The #JusticeForGirls initiative will enable women and girls who suffer sexual violence to pursue justice through local channels, avoiding the slow, complex and expensive process of taking a case to court, Equality Now said.
Victims have a “bleak prospect of accessing justice for such atrocious crimes”, said the group’s legal consultant, Kimberly Brown.

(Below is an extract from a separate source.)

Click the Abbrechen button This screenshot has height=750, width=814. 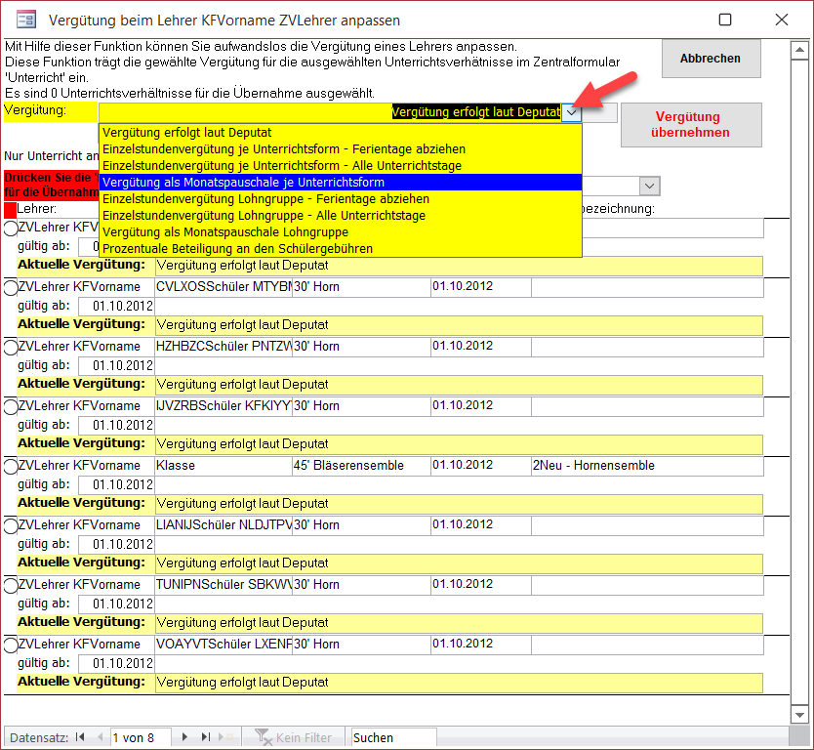pyautogui.click(x=710, y=59)
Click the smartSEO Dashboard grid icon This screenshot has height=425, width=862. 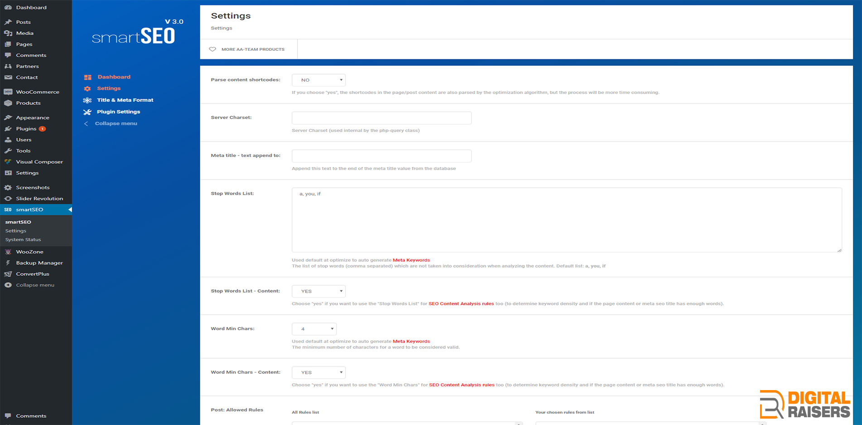88,77
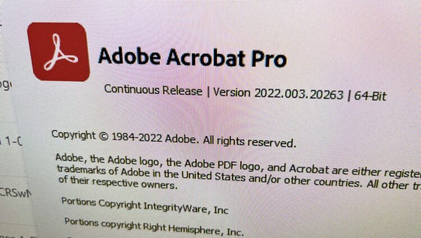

Sexual attacks often go unreported because of victim blaming, financial constraints or ignorance of the law, she said.
“Unprofessional conduct and corruption are rampant at various levels [in the justice system], as is a lack of sensitive and appropriate treatment of people with disabilities who report crimes performed against them,” Brown said.

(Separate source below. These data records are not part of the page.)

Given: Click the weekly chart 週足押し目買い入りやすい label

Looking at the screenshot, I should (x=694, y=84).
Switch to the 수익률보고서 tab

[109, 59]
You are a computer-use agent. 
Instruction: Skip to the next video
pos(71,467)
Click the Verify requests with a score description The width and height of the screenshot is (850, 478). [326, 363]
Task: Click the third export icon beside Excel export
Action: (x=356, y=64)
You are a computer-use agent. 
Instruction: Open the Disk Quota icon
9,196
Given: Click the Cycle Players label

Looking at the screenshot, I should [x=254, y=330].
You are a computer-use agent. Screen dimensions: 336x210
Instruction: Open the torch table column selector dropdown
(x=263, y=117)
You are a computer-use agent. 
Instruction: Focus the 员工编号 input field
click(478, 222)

Uganda is in the midst of a sexual violence epidemic, and most perpetrators go unpunished, the rights group said.
Rape is the first sexual experience of almost a quarter of Ugandan women aged 15-49, and 39 percent of women in this age group have been subjected to sexual violence, according to Uganda’s 2006 Demographic and Health Survey.
One in five Ugandans are disabled, and women and girls with disabilities are most at risk of sexual violence, Equality Now said.
“Often the burden of proof lies with the victim, families tend to keep quiet either to protect their supposed honor, or because of the stigma and lower societal value some community members attribute to people with disabilities,” Brown said.
In 2007, a 13-year-old blind, deaf and dumb Ugandan girl, Sanyu, was raped and fell pregnant, according to Equality Now.
Her mother told the authorities the only men who would have had access to Sanyu were her father and three brothers, yet the police did not pursue the case, the rights group said.
The police opened an investigation after the case was publicized in the media, but the government ignored Sanyu’s mother’s call for DNA testing to identify the rapist, and the case was closed, it said.
Following pressure and fundraising by rights groups, the case was reopened and DNA samples were taken from three of the four suspects in 2011, four years after the rape occurred.
The case will now be taken forward by Ugandan organization Legal Action for Persons with Disabilities and the Equal Opportunities Commission, Uganda’s anti-discrimination body, according to Equality Now.